Consumers blame low supermarket prices and high rents and wholesale beer prices charged by pub-owning property companies for pub closures.
A survey on behalf of the Campaign for Real Ale (Camra) found the UK general public think pubs are being "forced out of business" by low supermarket prices, high beer taxes, and high rents and wholesale beer prices charged by pub-owning property companies.
Carried out by YouGov, the survey asked more than 2,000 consumers what they thought was the reason for recent pub closures. Some 82% said the cost of alcohol in supermarkets was responsible.

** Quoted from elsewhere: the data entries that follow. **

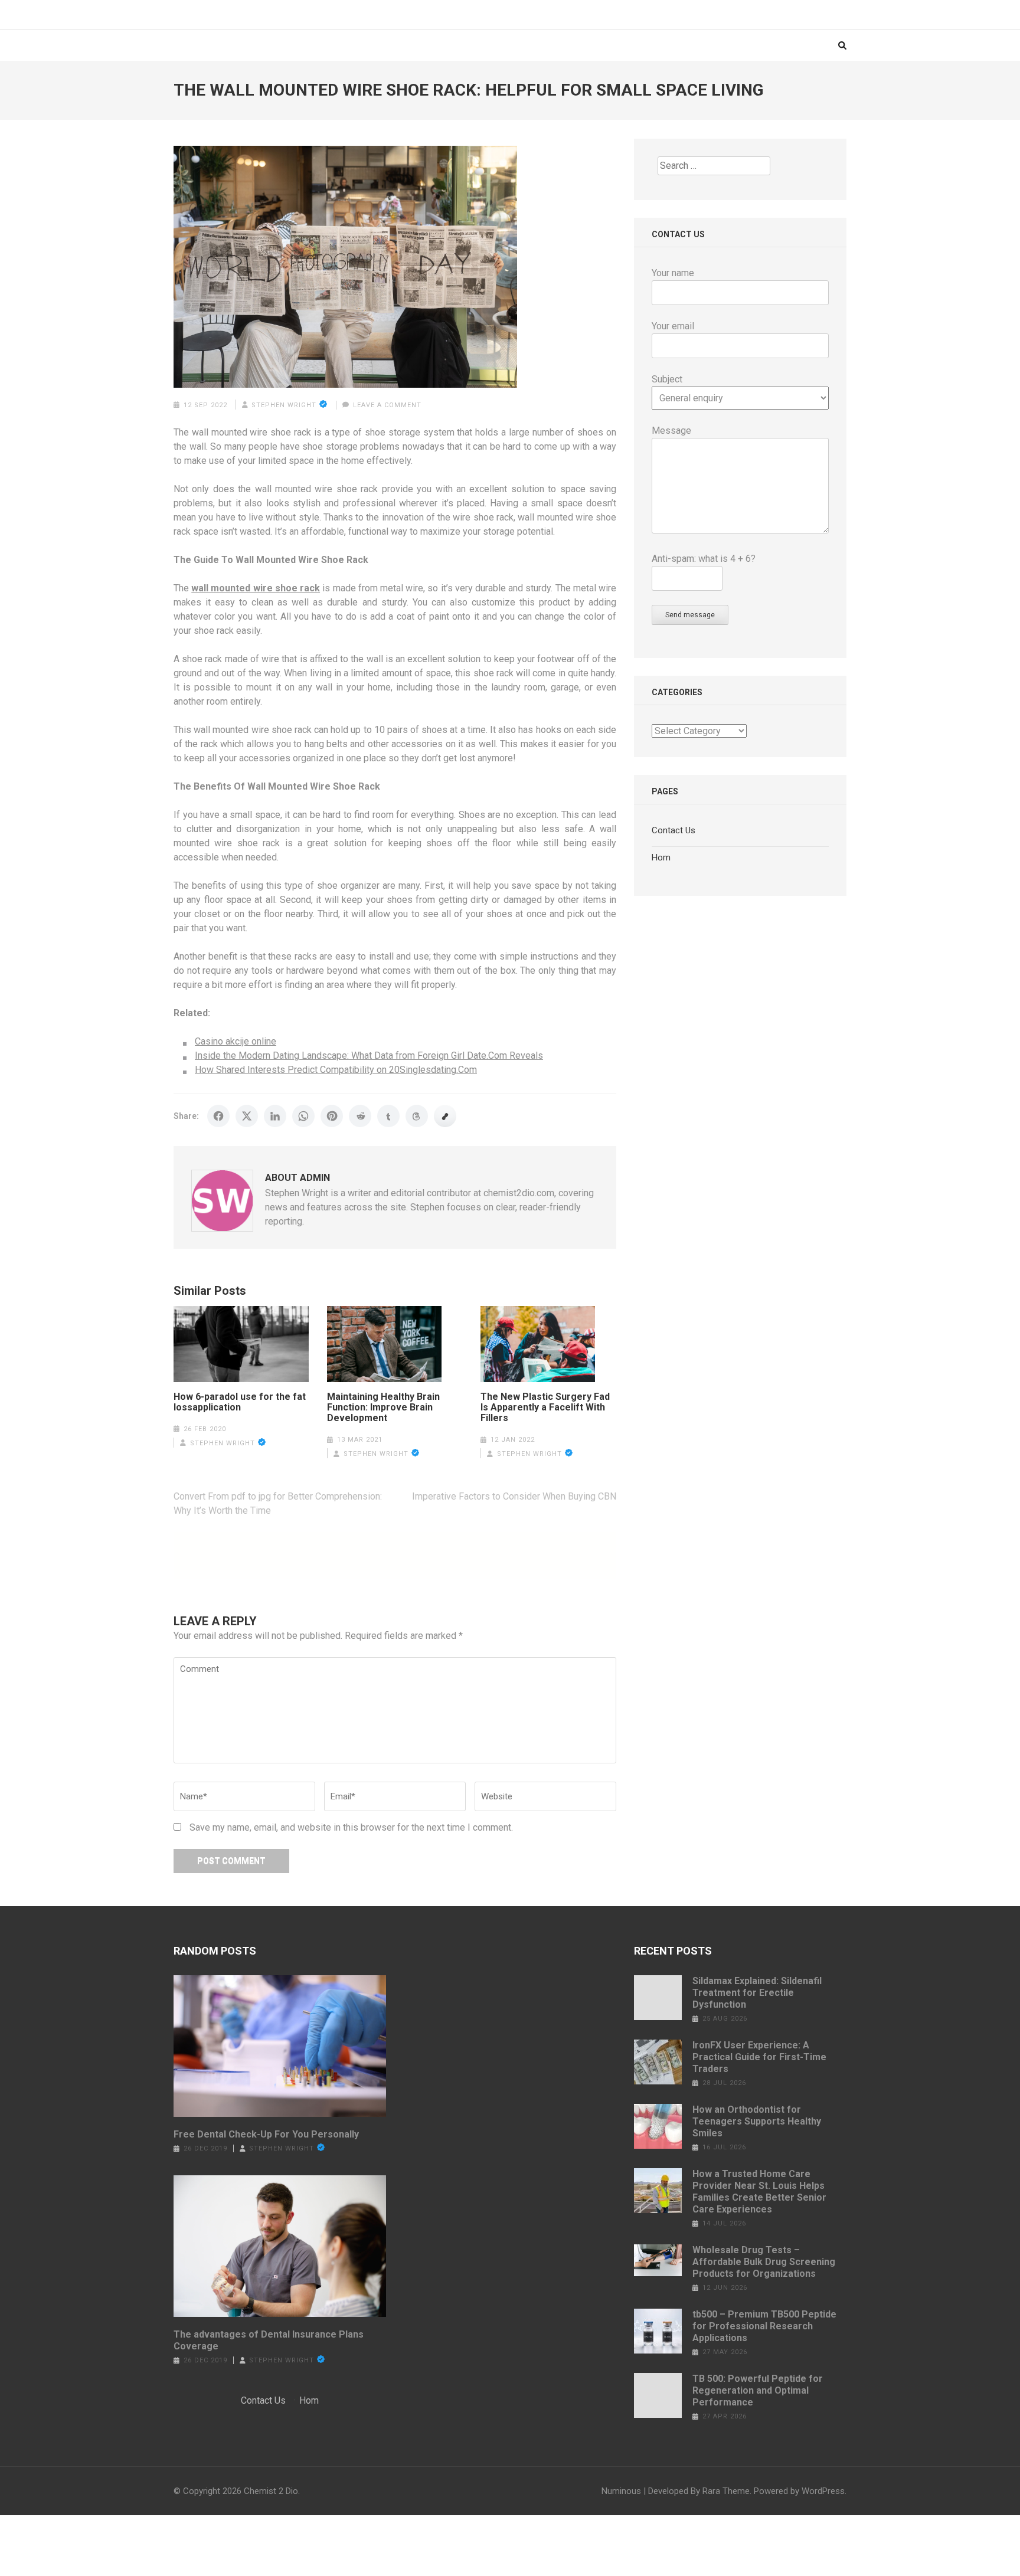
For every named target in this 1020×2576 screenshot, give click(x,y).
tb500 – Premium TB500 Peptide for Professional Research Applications (764, 2326)
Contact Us (673, 830)
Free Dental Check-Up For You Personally (266, 2134)
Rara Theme (726, 2491)
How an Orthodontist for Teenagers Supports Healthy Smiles (756, 2121)
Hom (661, 857)
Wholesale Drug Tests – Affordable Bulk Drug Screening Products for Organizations (763, 2261)
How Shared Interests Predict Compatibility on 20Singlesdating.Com (336, 1069)
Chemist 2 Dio (271, 2491)
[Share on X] (247, 1116)
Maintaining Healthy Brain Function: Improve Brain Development (383, 1407)
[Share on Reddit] (360, 1116)
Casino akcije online (235, 1041)
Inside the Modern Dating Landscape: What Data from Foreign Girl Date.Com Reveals (369, 1055)
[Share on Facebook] (218, 1116)
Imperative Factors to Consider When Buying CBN (514, 1496)
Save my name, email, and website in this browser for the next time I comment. (351, 1827)
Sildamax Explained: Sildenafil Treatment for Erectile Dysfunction (757, 1992)
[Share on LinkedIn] (275, 1116)
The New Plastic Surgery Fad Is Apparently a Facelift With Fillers (545, 1407)
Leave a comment (387, 405)
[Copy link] (445, 1116)
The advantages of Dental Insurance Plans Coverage (269, 2340)
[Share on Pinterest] (332, 1116)
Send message (690, 615)
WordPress (823, 2491)
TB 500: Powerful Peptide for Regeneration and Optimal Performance (757, 2390)
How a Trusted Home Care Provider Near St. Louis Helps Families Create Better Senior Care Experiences (759, 2191)
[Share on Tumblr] (388, 1116)
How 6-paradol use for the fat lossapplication (240, 1402)
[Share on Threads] (417, 1116)
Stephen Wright (283, 405)
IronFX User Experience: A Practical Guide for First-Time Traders (759, 2057)
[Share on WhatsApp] (303, 1116)
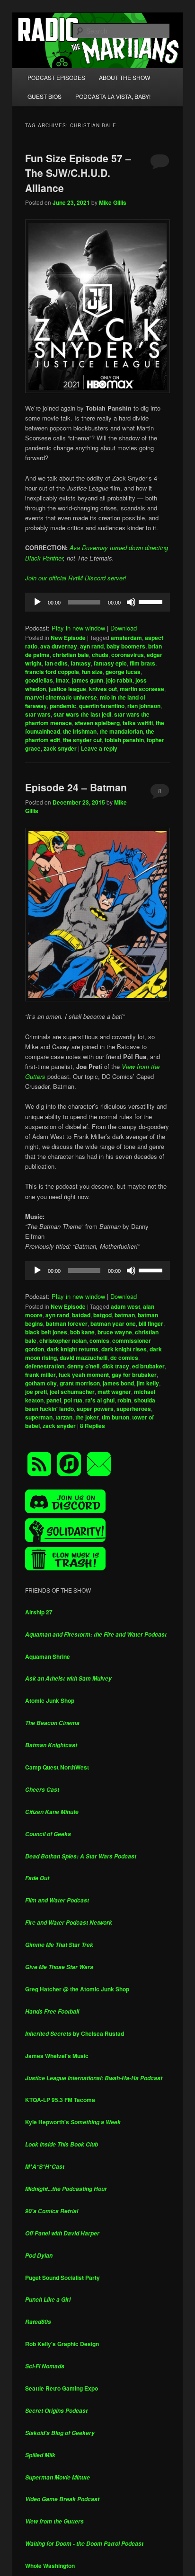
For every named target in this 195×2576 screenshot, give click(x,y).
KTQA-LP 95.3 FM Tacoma (60, 2099)
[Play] (37, 602)
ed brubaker (148, 1366)
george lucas (123, 671)
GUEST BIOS (44, 96)
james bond (118, 1383)
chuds (100, 654)
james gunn (87, 680)
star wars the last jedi (82, 714)
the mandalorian (121, 731)
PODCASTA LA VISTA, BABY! (113, 96)
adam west (125, 1306)
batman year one (113, 1323)
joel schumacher (72, 1391)
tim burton (115, 1417)
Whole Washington (50, 2565)
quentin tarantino (101, 705)
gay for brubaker (134, 1374)
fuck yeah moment (84, 1374)
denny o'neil (83, 1366)
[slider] (152, 601)
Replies (92, 1425)
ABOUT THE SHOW (124, 77)
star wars (38, 714)
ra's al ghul (100, 1400)
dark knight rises (124, 1349)
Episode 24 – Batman (76, 787)
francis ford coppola (52, 671)
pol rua (73, 1400)
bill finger (151, 1323)
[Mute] (131, 602)
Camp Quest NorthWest (57, 1767)
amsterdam (126, 637)
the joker (87, 1417)
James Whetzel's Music (57, 2055)
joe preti (36, 1391)
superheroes (133, 1408)
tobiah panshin (124, 740)
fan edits (56, 663)
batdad (81, 1315)
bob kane (82, 1332)
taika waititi (138, 722)
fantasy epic (110, 663)
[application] (97, 602)
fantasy (81, 663)
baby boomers (125, 646)
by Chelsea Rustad (74, 2033)
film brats (142, 663)
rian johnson (143, 705)
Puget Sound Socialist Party (62, 2277)
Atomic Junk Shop (49, 1700)
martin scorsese (142, 688)
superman (39, 1417)
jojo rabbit (119, 680)
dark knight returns (72, 1349)
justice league (67, 688)
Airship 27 (39, 1612)
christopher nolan (63, 1340)
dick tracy (115, 1366)
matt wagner (114, 1391)
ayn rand (92, 646)
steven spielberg (97, 722)
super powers (95, 1408)
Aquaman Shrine (47, 1656)
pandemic (63, 705)
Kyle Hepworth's (73, 2122)
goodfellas (39, 680)
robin (124, 1400)
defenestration (44, 1366)
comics (99, 1340)
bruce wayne (115, 1332)
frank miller (40, 1374)
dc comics (124, 1357)
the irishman (80, 731)
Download (123, 627)
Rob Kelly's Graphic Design (62, 2343)
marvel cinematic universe (61, 697)
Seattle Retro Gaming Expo (61, 2388)
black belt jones (46, 1332)
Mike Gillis (112, 202)
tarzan (63, 1417)
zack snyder (60, 748)
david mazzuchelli (83, 1357)
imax (62, 680)
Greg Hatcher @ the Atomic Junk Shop (77, 1989)
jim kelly (148, 1383)
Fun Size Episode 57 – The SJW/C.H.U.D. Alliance (78, 173)
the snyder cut (82, 740)
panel (53, 1400)
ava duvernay (58, 646)
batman (125, 1315)
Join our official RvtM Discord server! (75, 577)
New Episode (68, 637)
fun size (92, 671)
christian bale (71, 654)
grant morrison (80, 1383)
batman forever (67, 1323)
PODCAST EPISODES (56, 77)
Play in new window (78, 627)
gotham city (41, 1383)
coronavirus (127, 654)
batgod (102, 1315)
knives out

High taxes, including beer duty, VAT and business rates had a large impact on pubs going out of business, 69% of those surveyed thought.
Figures released by Camra showed the rate of pub closures has slowed from 27 to 21 per week, but Camra chairman Colin Valentine said the rate of closures was still "alarming and unacceptably high".
"We've long campaigned for a fairer deal for publicans from the property companies which own their pubs and have seen recent success in the introduction of the Pubs Code and the appointment of a Pubs Code Adjudicator," he said. "People clearly agree with us that the level of tax charged on beer and on pubs is too high and needs to be addressed. Again, Camra and the beer and pub industry has seen some success in persuading the government to abolish the beer duty escalator and cut tax over the last few years, but Ministers need to go further in supporting the industry."